**About this exercise:**
The string "pixels" may appear in lines of the data; report how many lines contain it, with no other output.

**Records shown:**
──────────

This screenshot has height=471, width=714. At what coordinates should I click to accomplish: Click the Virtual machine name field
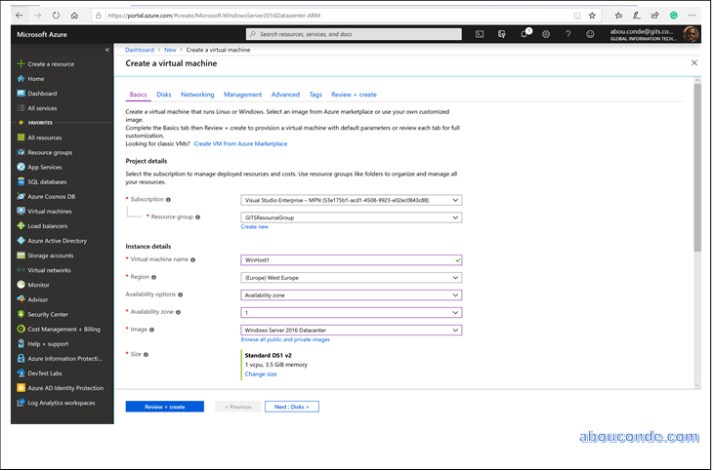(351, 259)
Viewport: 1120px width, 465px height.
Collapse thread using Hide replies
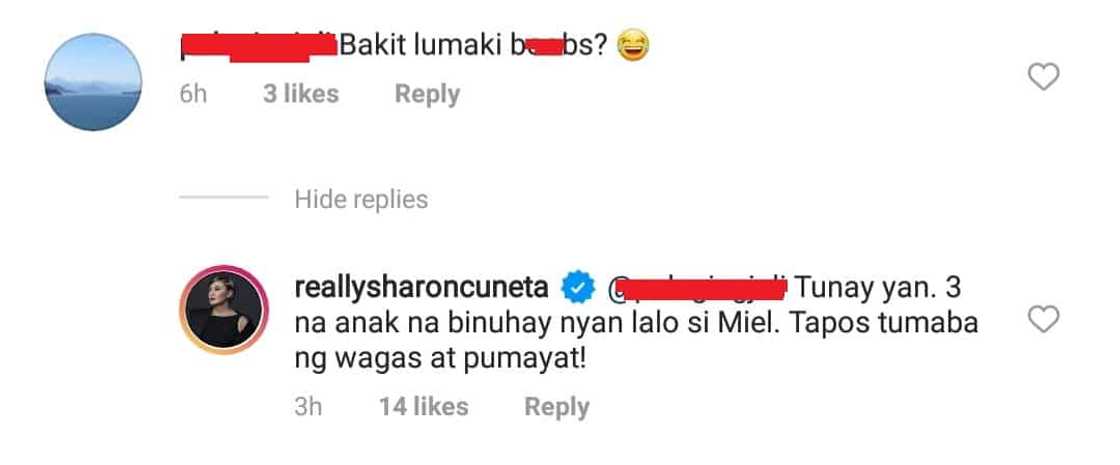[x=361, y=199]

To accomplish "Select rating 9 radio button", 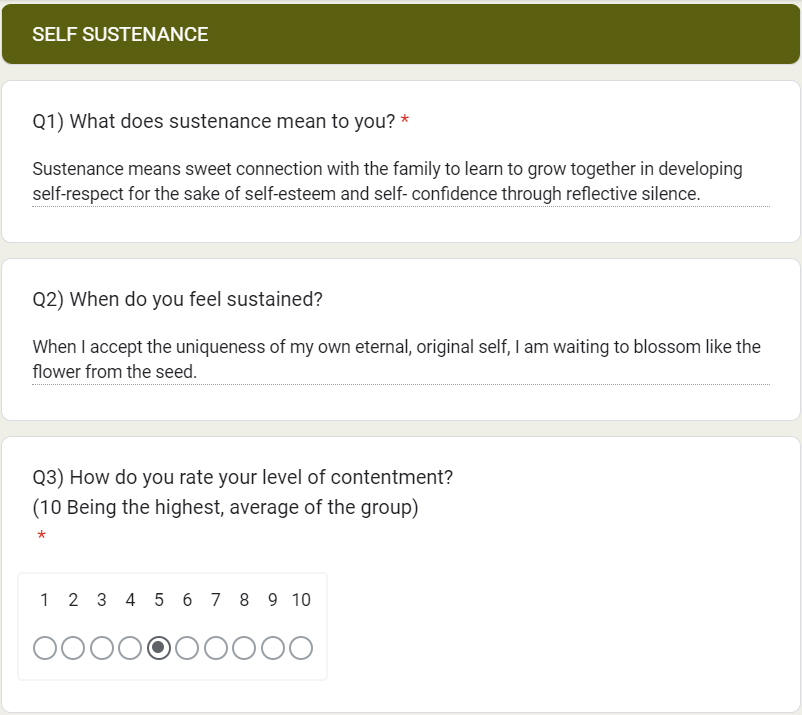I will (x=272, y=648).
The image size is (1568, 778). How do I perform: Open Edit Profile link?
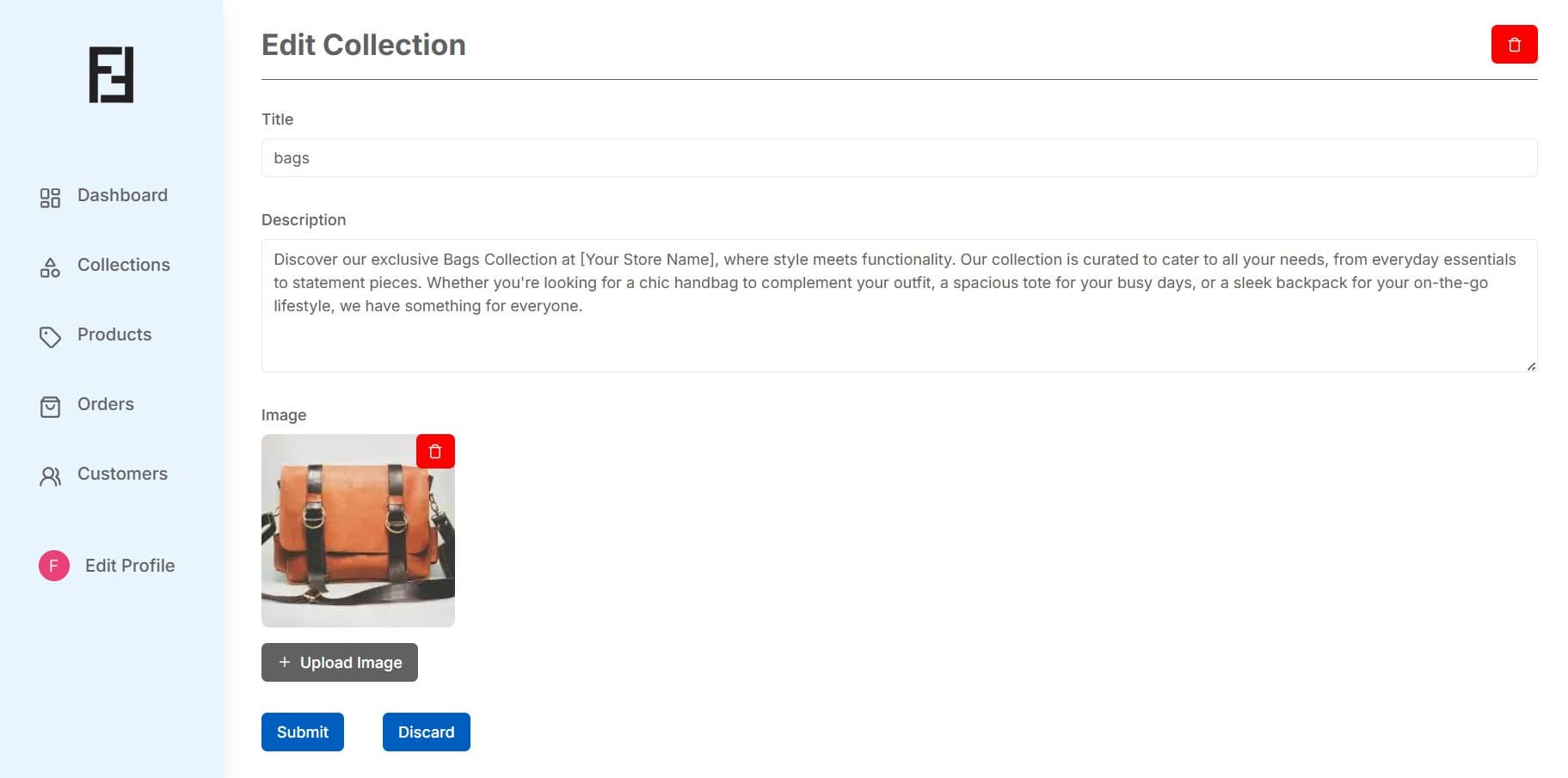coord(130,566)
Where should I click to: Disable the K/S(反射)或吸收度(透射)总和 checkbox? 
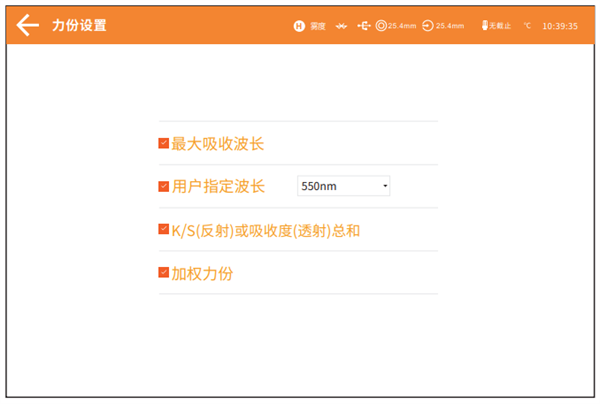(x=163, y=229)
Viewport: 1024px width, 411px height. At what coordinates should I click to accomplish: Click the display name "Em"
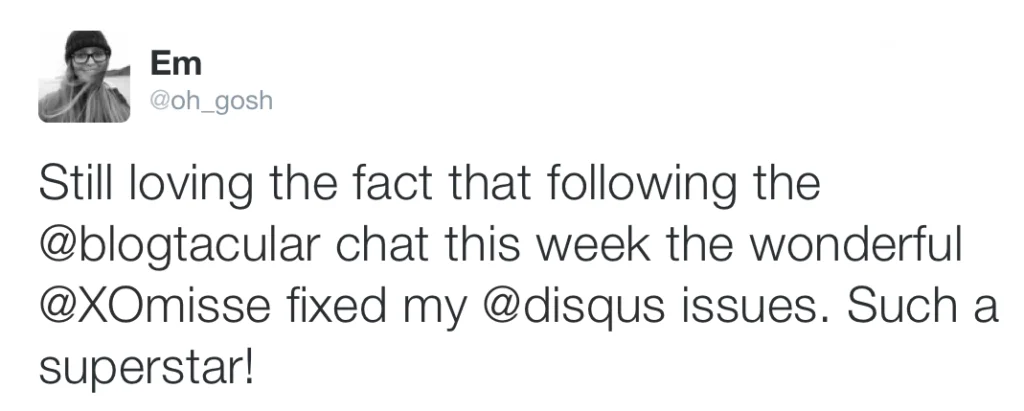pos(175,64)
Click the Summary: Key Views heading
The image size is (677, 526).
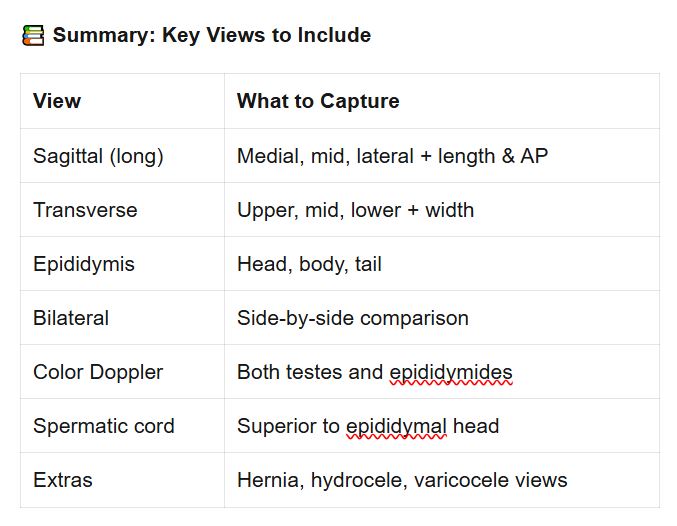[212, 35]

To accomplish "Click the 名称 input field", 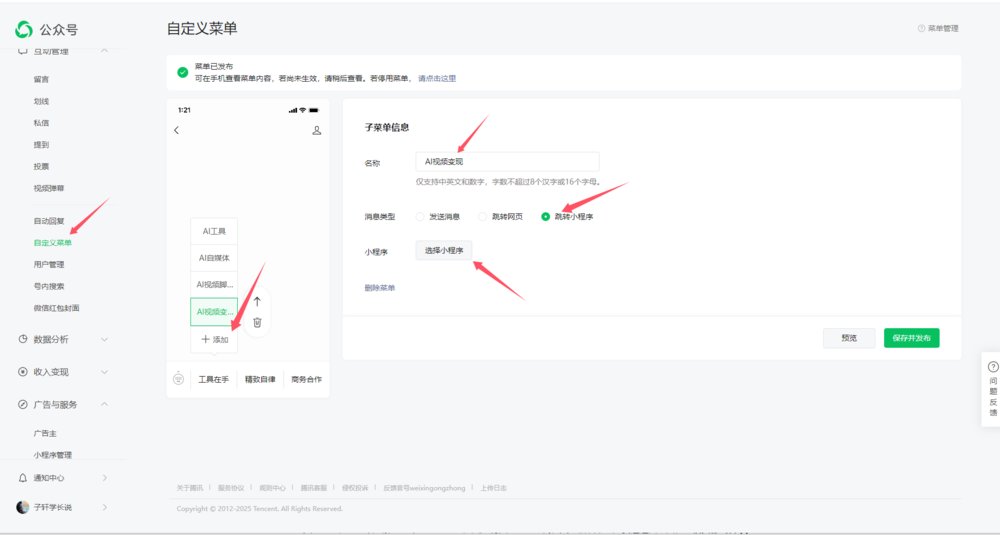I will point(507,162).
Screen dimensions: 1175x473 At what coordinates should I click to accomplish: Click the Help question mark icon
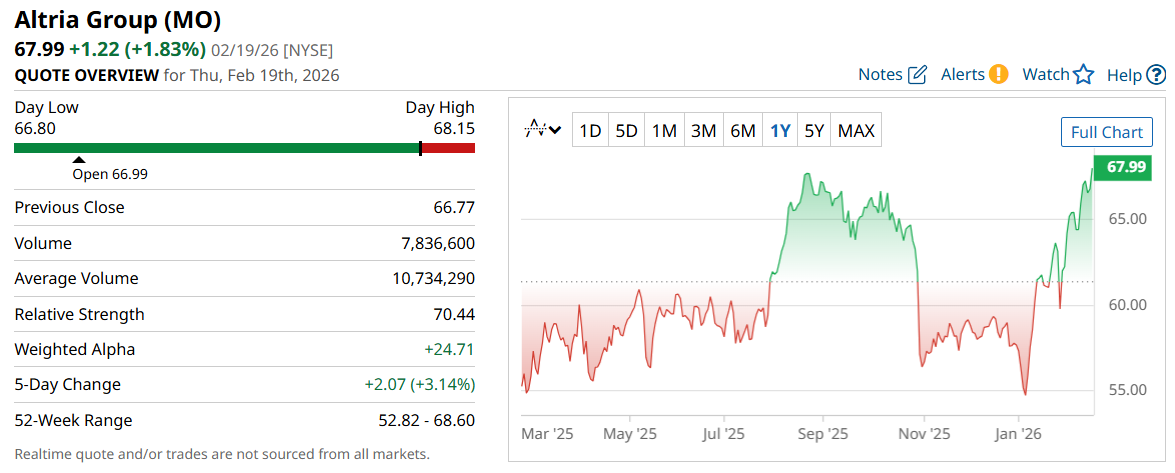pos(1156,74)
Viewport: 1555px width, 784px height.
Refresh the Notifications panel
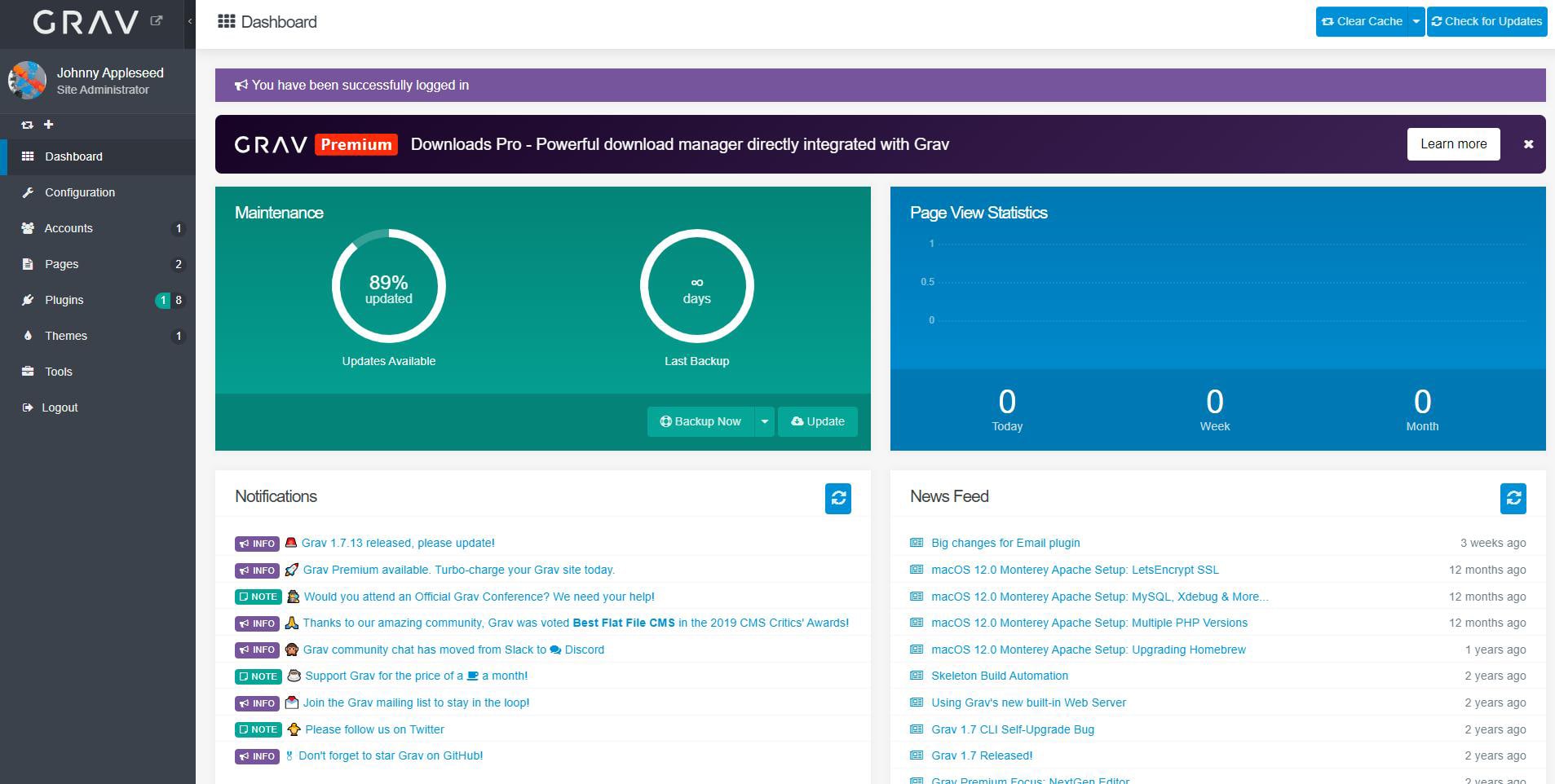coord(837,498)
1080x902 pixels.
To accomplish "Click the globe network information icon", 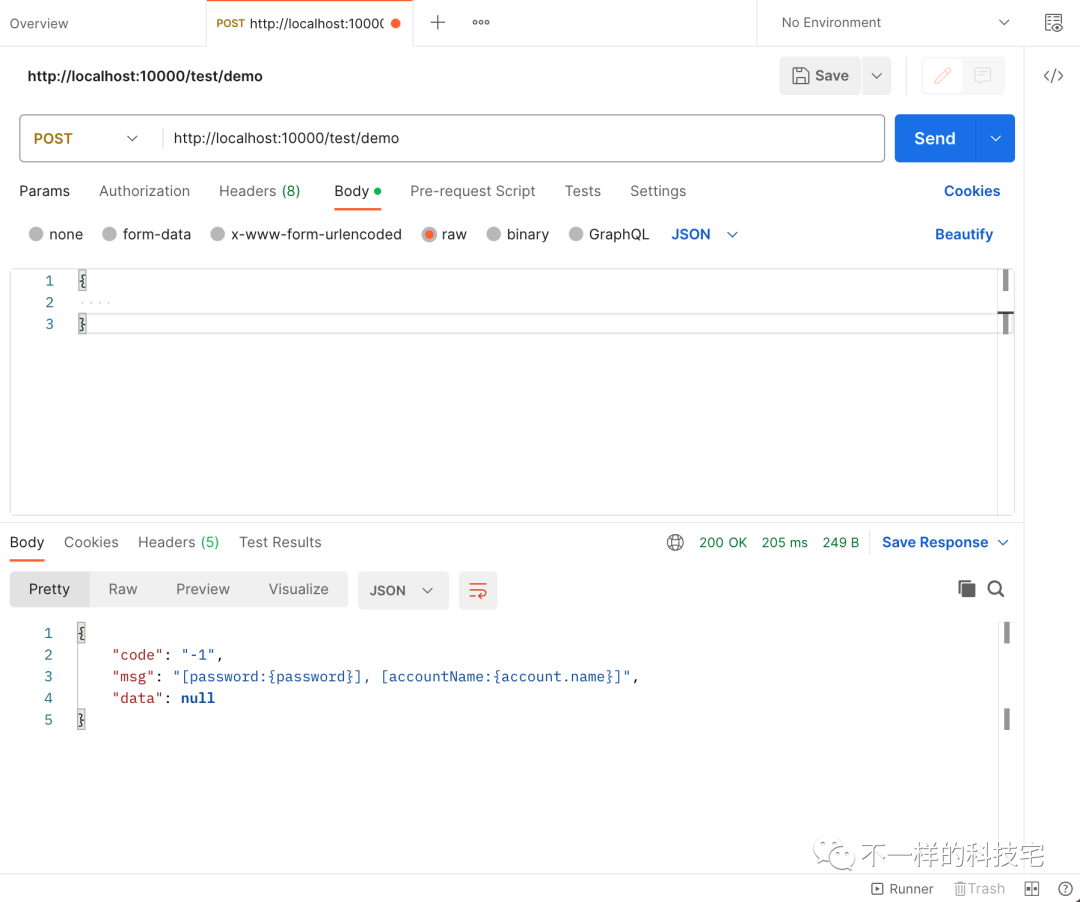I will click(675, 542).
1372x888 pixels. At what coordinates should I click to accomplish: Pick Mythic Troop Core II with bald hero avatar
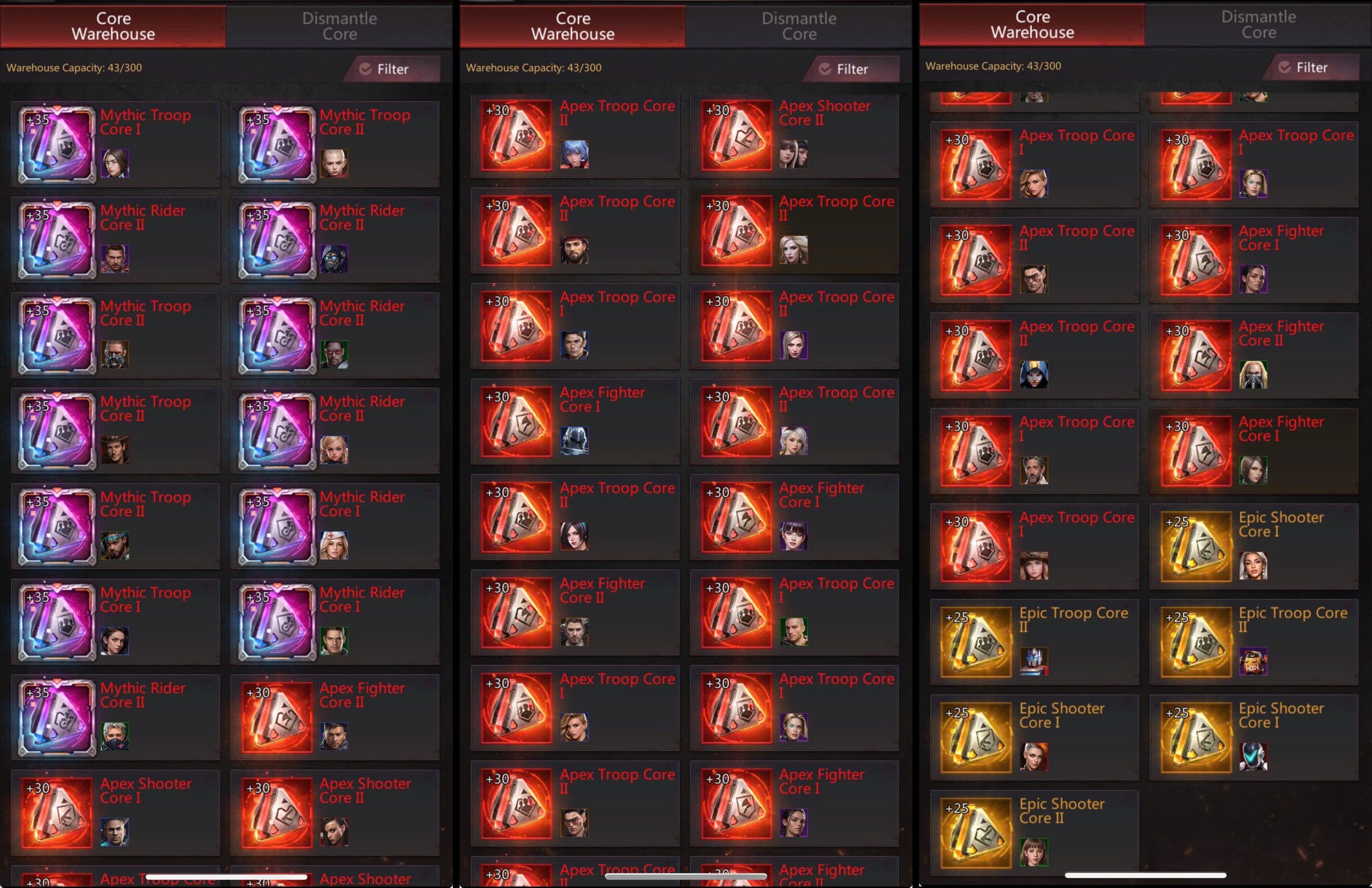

──────────

**Task solution:**
2